Some limitations need to be addressed. First, since most of the studies had a retrospective design and included small numbers of patients with DCI, it is unlikely that these studies had sufficient power to detect significant differences in hemostatic and fibrinolytic parameters between patients developing DCI and those without DCI. Second, the included articles used many different terms and definitions to describe DCI. A proposal for a uniform definition of DCI was only published in 2010, 13 and since most included articles in this review were published before that time we decided not to use that definition for this review. Although definitions differed between studies, it does not affect internal validity within studies. In addition, since no pooling of data was performed, this probably did not affect our results considerably. Third, in none of the included studies blood or CSF was withdrawn at the moment patients started to have symptoms of clinical deterioration due to DCI. Therefore, it remains to be studied whether biomarkers can be used as a diagnostic tool to distinguish DCI from other causes of clinical deterioration. Fourth, in a third of the studies there was a male predominance, which suggests inclusion bias. Finally, selective reporting of data and publication bias could not be ruled out.
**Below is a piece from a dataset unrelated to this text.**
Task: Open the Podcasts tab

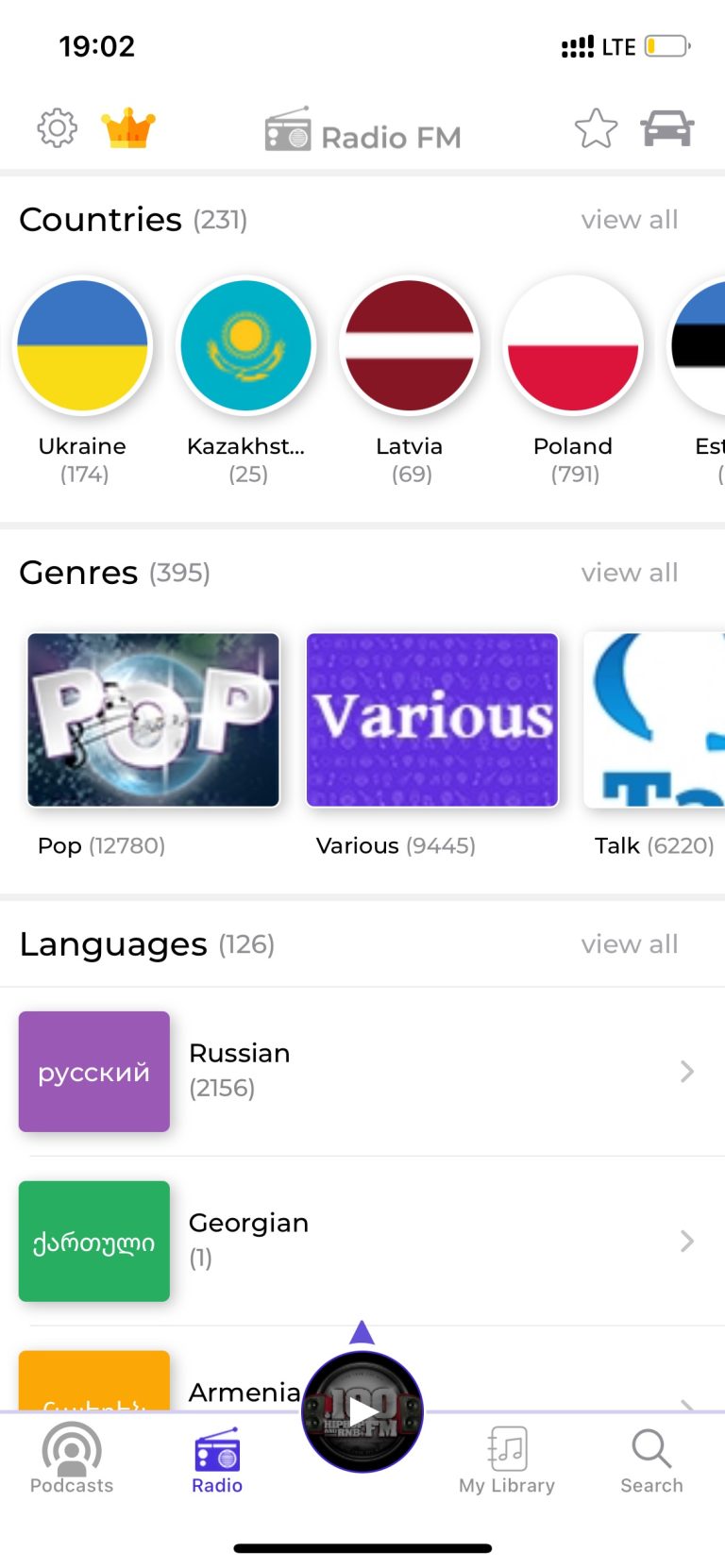Action: [x=72, y=1460]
Implications for clinical practice are that presently no biomarkers related to hemostasis and fibrinolysis can be used for the prediction or diagnosis of DCI. Implications for research are that high-quality studies are needed, using a uniform definition of DCI, to confirm the association of several parameters with DCI and to investigate whether these parameters can serve as targets for new intervention studies.
DISCLOSURE/CONFLICT OF INTEREST
The authors declare no conflict of interest.